▼

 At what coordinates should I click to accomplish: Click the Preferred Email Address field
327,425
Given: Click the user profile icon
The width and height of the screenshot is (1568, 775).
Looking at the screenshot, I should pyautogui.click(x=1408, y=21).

▲

Exercise goal
Quote the data above word for word, keeping every line as it appears.

Answer in full
 At what coordinates should I click to accomplish: Click the Preferred Email Address field
327,425
Given: Click the user profile icon
The width and height of the screenshot is (1568, 775).
Looking at the screenshot, I should pyautogui.click(x=1408, y=21).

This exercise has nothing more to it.